I am a size 9.5 and bought me some 42 northwave shoes based on the online chart. They fit great and I still have room to tighten even after they have stretched a bit. I have some toe wiggle room but not enough to make them seem like they are too big.


----------



## car_nut (Apr 5, 2010)

I've found they run true to size, but not true to their conversion chart. Meaning, I wear a 44 in other brands, I wear a ~44 in NW.

If they have a decent return policy, just order three sizes and return what doesn't fit.


----------



## machine4321 (Jun 3, 2011)

Because im in canada, its 30 for shipping. Then 30 back if they dont fit. Might not be worth throwing 60 bucks away.


----------



## Gunnar-man (Mar 21, 2008)

Yeah, I had the exact same dilemma. Got the 43/10.5 size myself. They fit with thin socks, little too snug with think woolly boolly DeFeet wool socks.
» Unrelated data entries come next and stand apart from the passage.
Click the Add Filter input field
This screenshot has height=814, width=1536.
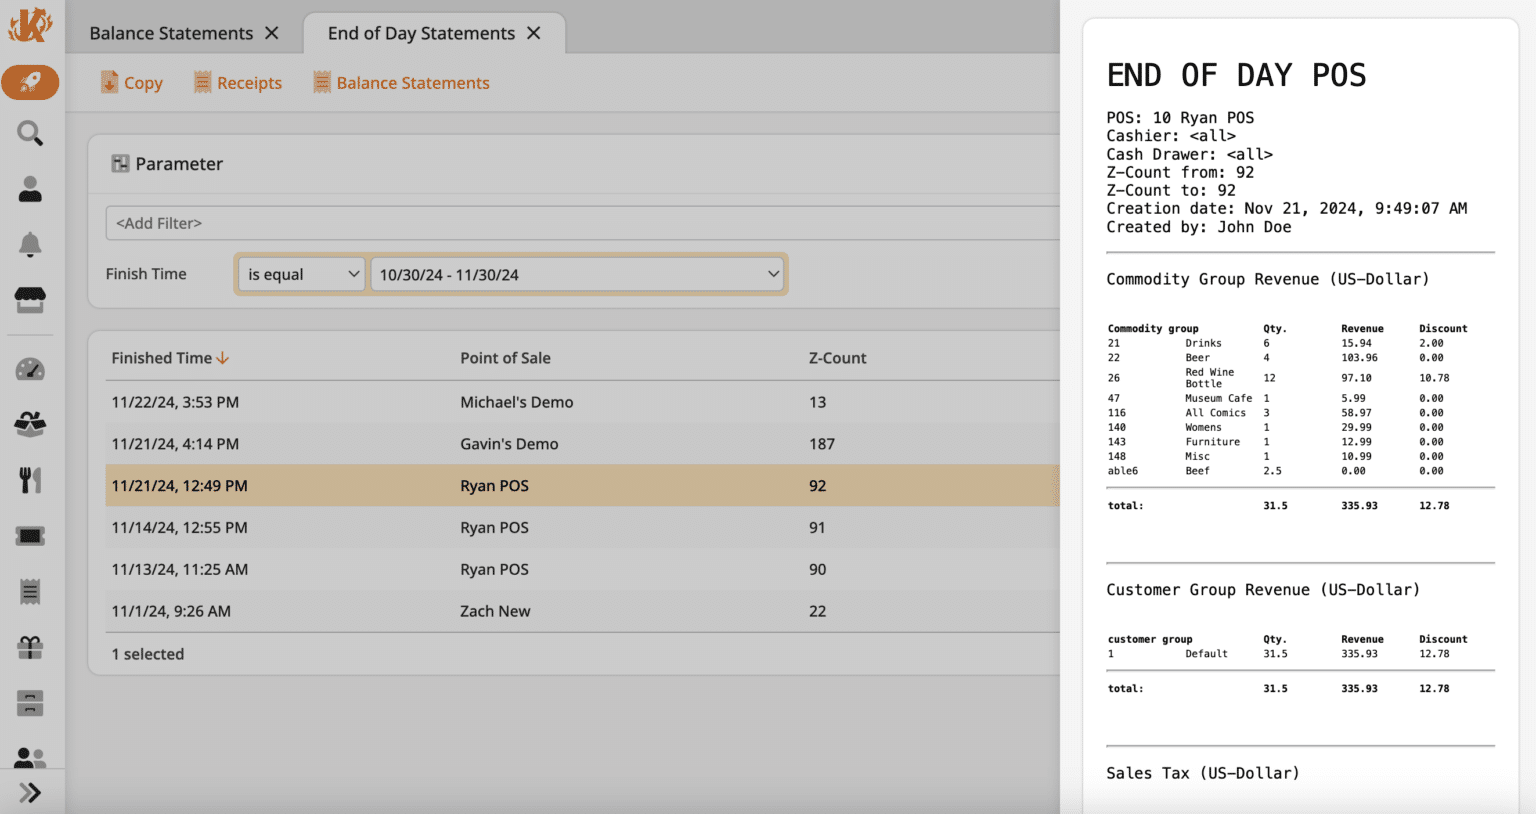pos(580,223)
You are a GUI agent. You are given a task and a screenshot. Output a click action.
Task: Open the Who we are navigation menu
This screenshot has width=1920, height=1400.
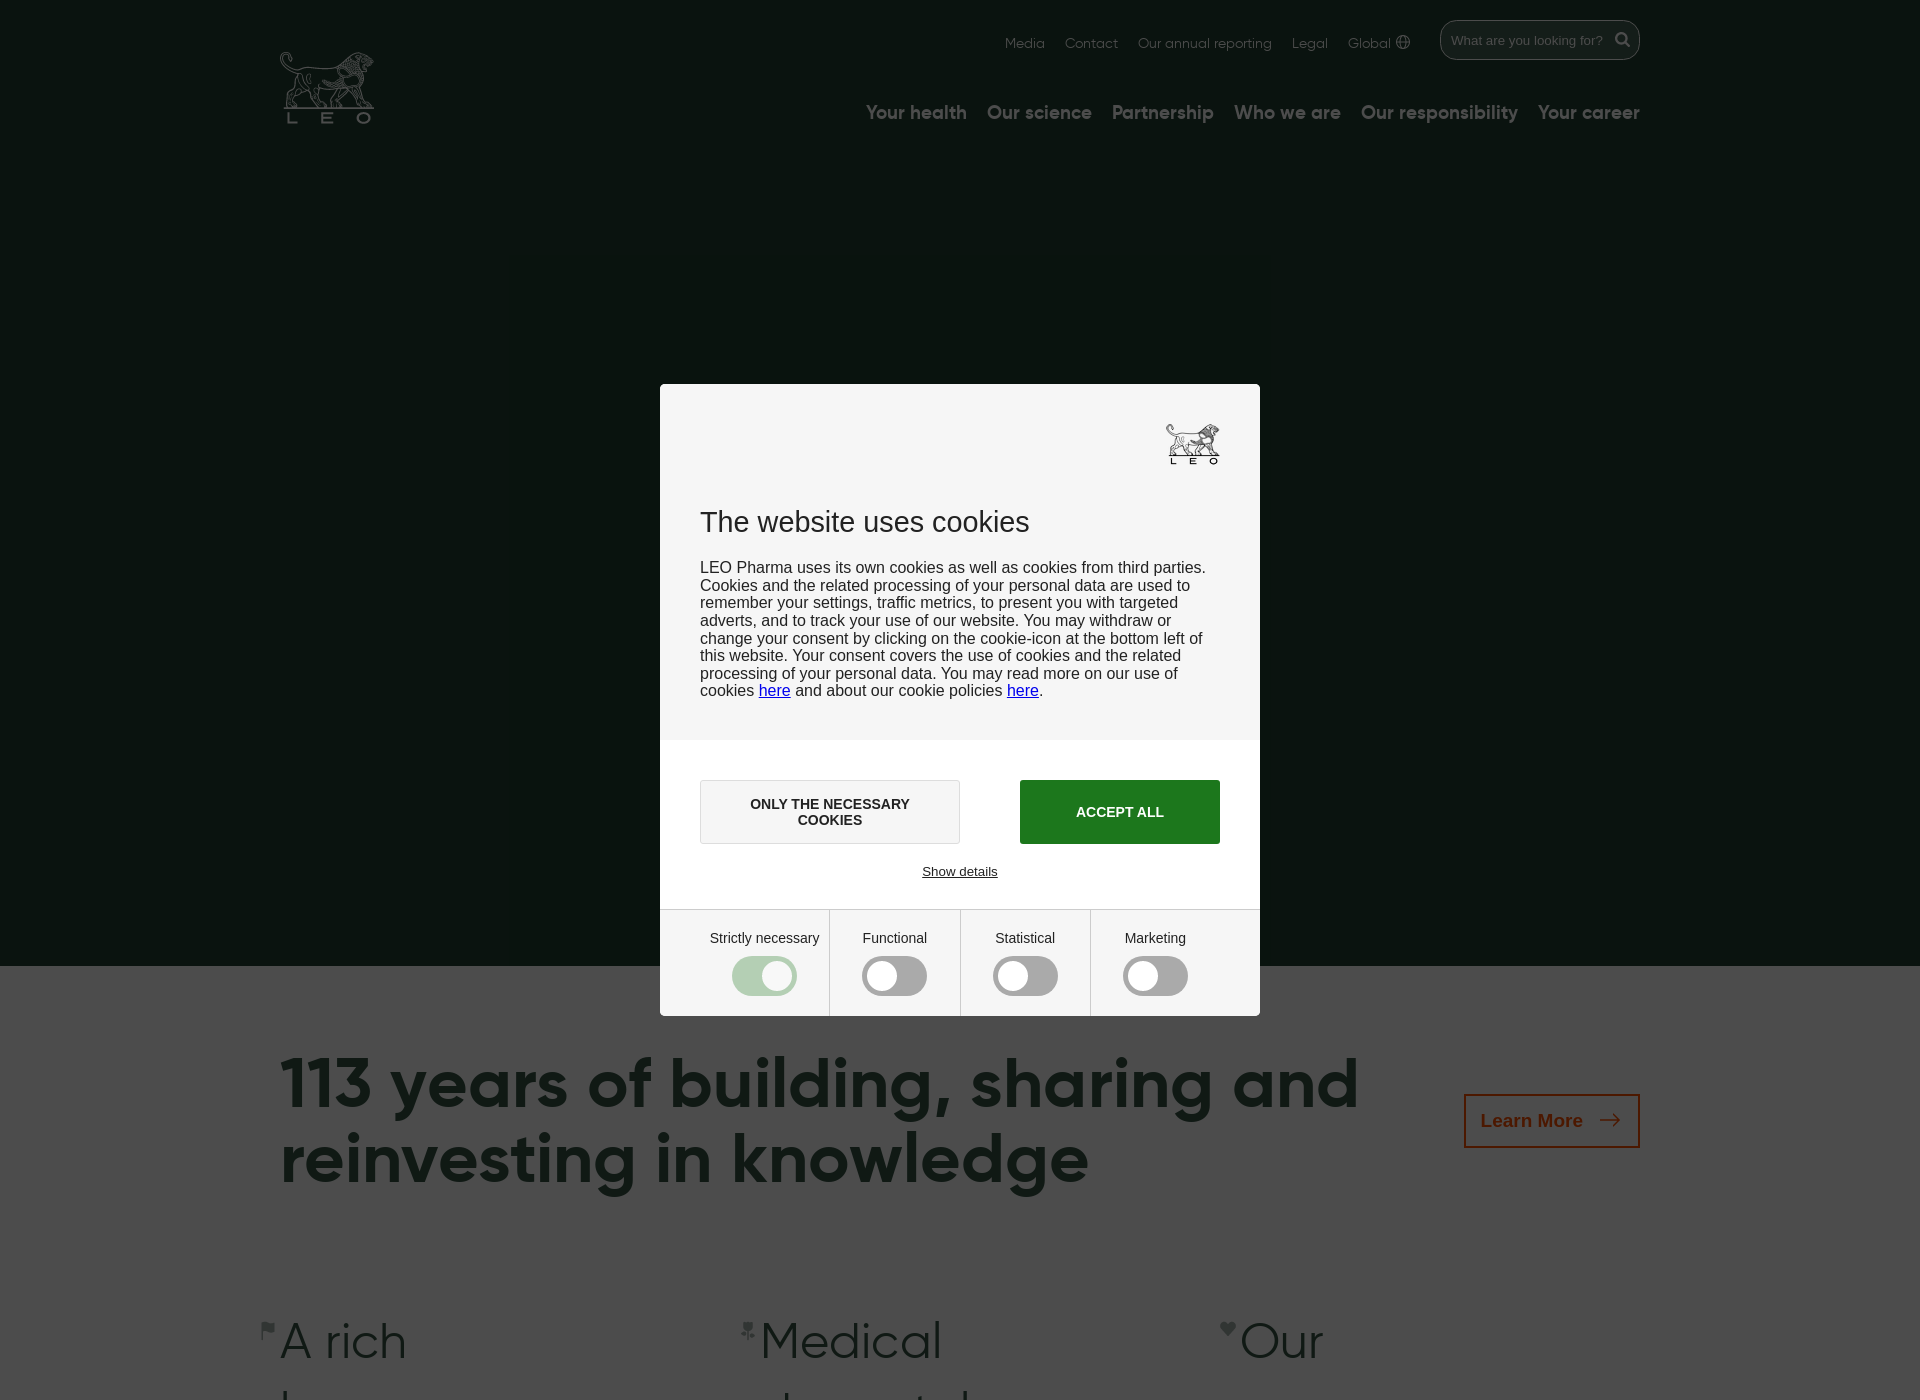(1288, 112)
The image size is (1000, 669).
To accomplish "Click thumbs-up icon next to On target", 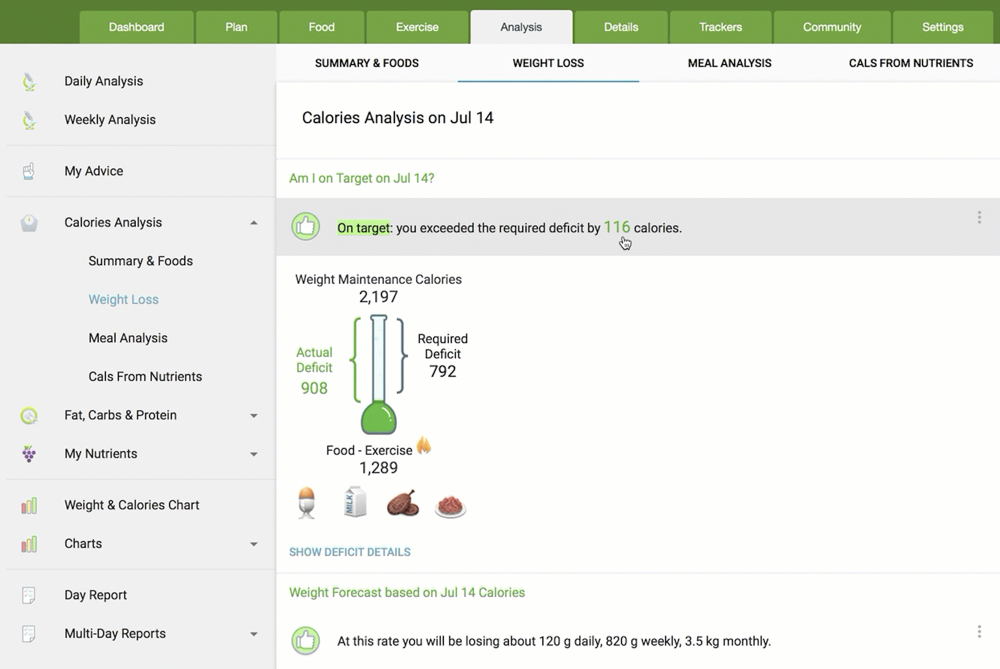I will [305, 227].
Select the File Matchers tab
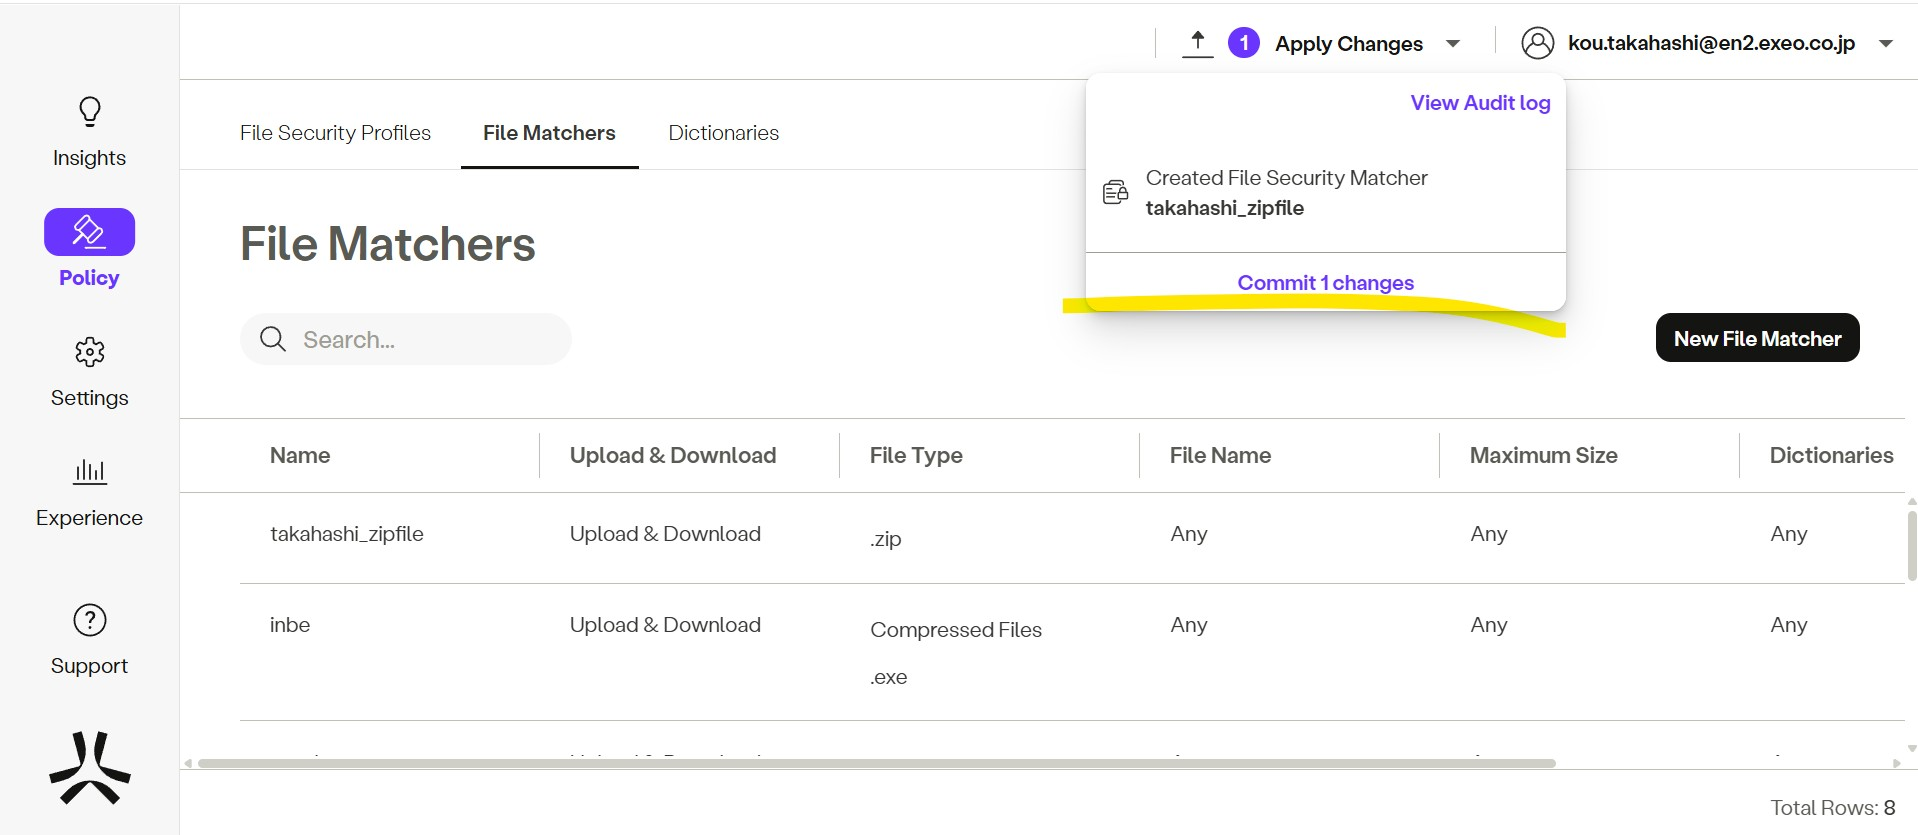The width and height of the screenshot is (1918, 835). (x=549, y=133)
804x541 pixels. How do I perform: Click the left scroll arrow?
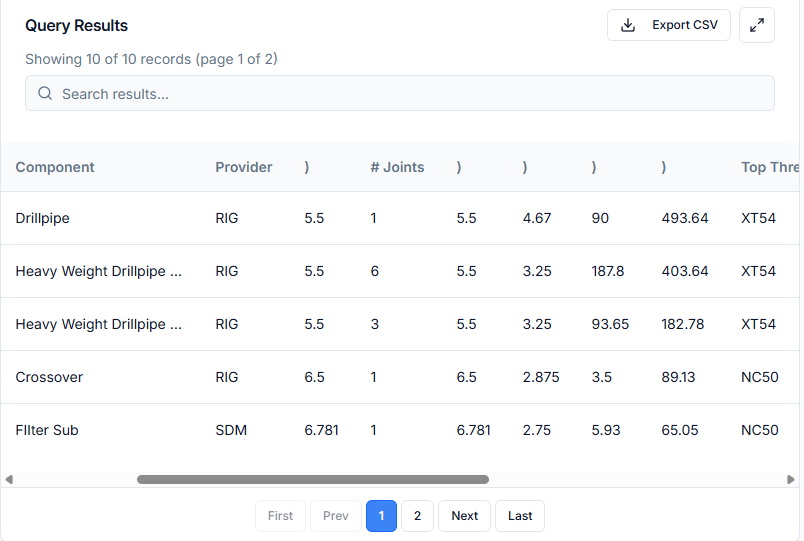point(9,480)
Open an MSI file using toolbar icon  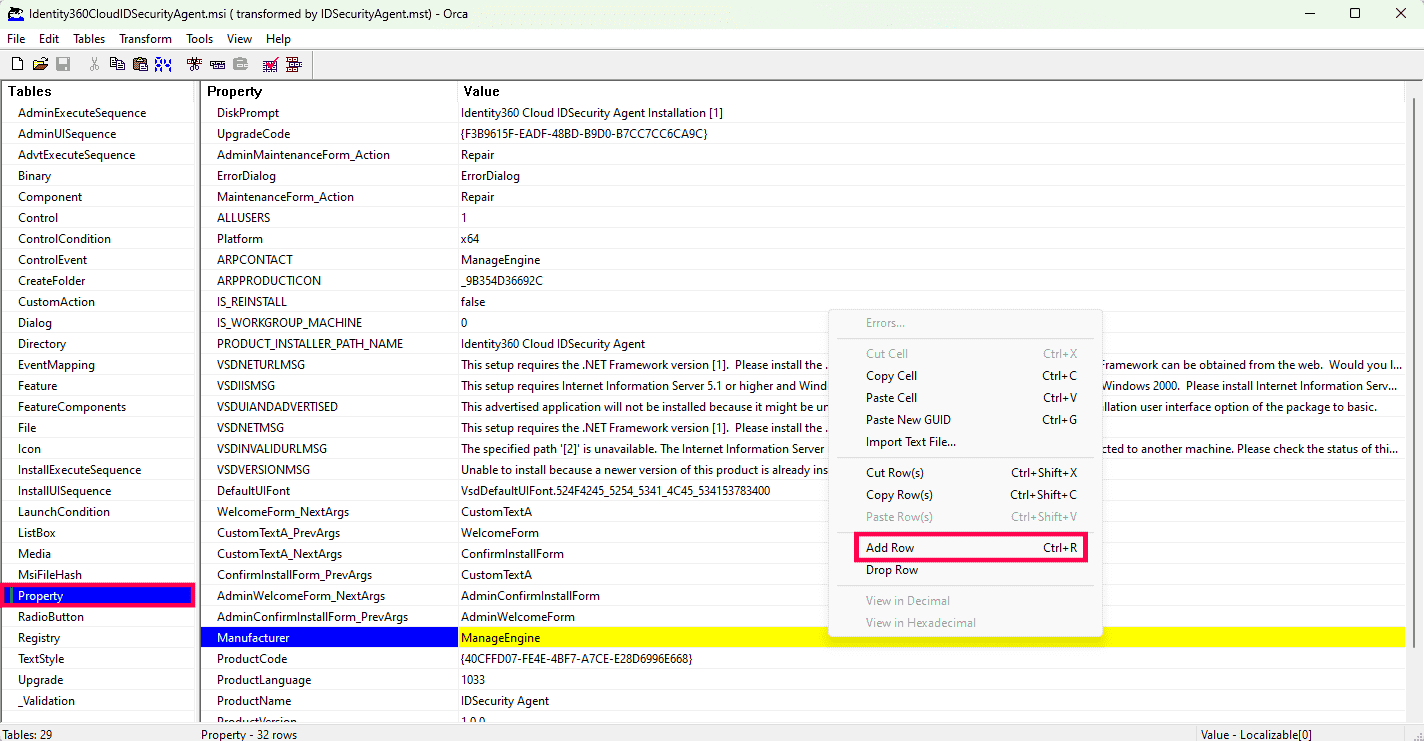(x=40, y=63)
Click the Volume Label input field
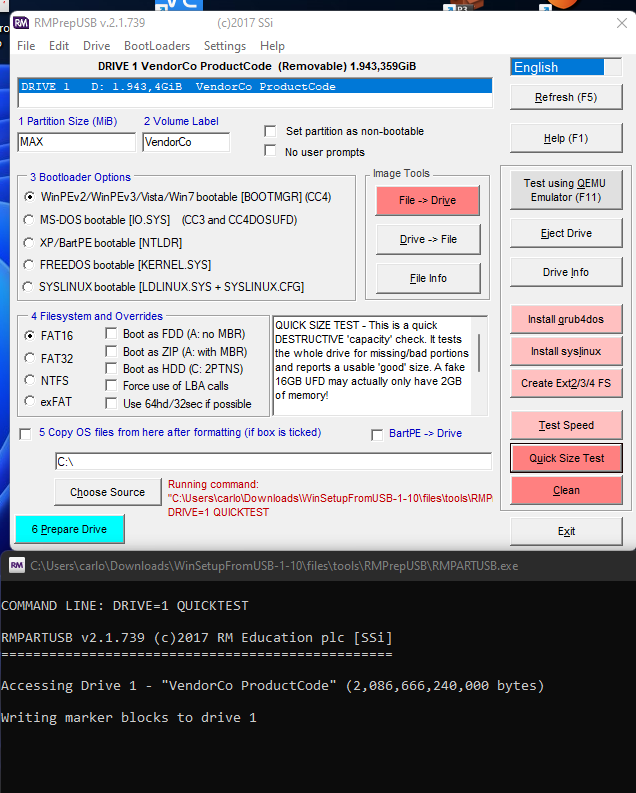Viewport: 636px width, 793px height. coord(185,142)
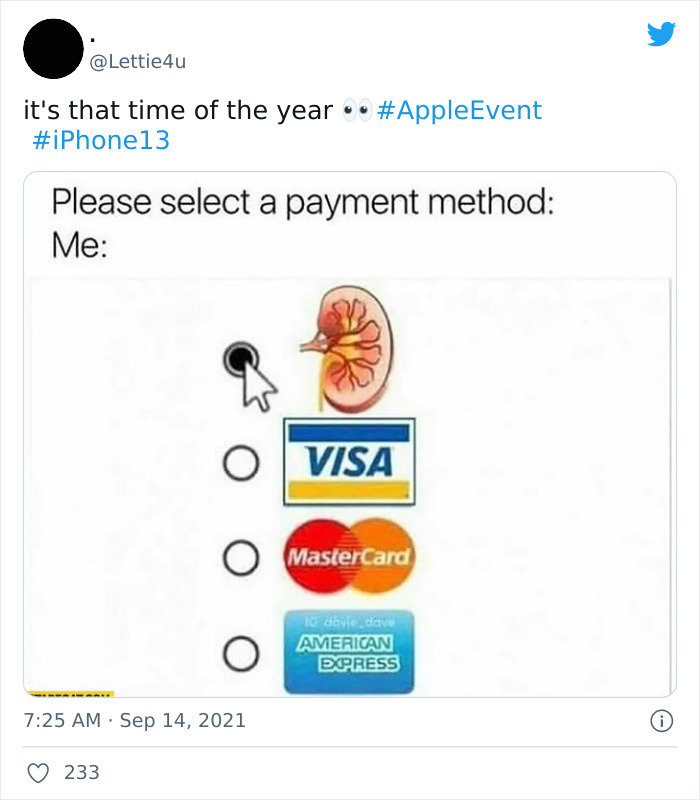Click the 233 likes count
Screen dimensions: 700x800
tap(80, 771)
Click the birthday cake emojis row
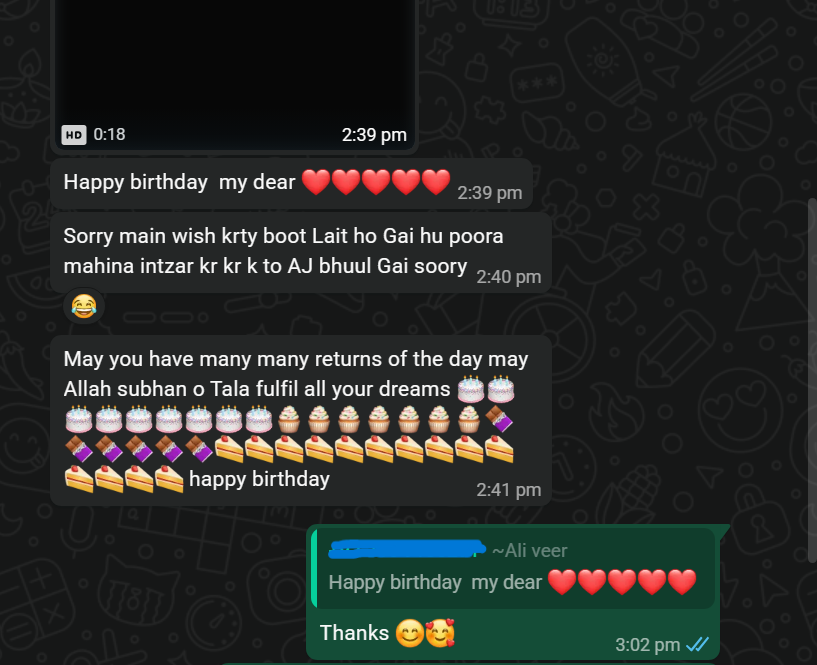The width and height of the screenshot is (817, 665). [169, 419]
On a side note, I just got the shimano m088? in a 45 Wide shoe (10.5) and they are by far the best shoe I have worn.


----------



## machine4321 (Jun 3, 2011)

ahhhh I don't know what to do. According to the sizing charts of the brands I have tried on, I am a size up on all of them except the ones I bough lol they are to big.

My carbon sole just ripped off today.... And I have a race in a week.


----------



## machine4321 (Jun 3, 2011)

Gunnar-man said:


> Yeah, I had the exact same dilemma. Got the 43/10.5 size myself. They fit with thin socks, little too snug with think woolly boolly DeFeet wool socks.
> 
> On a side note, I just got the shimano m088? in a 45 Wide shoe (10.5) and they are by far the best shoe I have worn.


What other shoes have you had? Im trying to get a feel if you run a bigger size then recommended. It seem that I usually run a bit big. This has me concerned.


----------



## Gunnar-man (Mar 21, 2008)

In descending order:
Shimano m088
Northwave SGS?
Northwave Rebel
SHimano high top/hiking (forgot the model)
AXO Viper.
I had the axo and shimano for 13 years collectively and they never quite fit the way I wanted. Both were narrow and my feet would usually go to sleep after 1.5 hours or so.

Finally decided to buy some decent fitting shoes and stepped up to the Northwave Rebels and they were 43 and fit great, if not a little snug. They were trashed after a year (had a very wet adn muddy riding season and they got pretty funky smelling too) so went with the next set of Northwaves. They fit well again but were gettting pretty beat up and I found that after they got wet a few times, they seemed to shrink instead of stretching, thus, I need to wear thin socks or else they will feel too tight.

Found the Shimanos at Chain reaction on sale and decided to get the wide specifc model. Should have looked into this years ago because they feel great. The sizing had me worried as 10.5 were listed as 45, which differed from the Northwaves.

In hindsight, I would have gone with a 44 in the Northwaves, given a second (third, I guess now) chance.


----------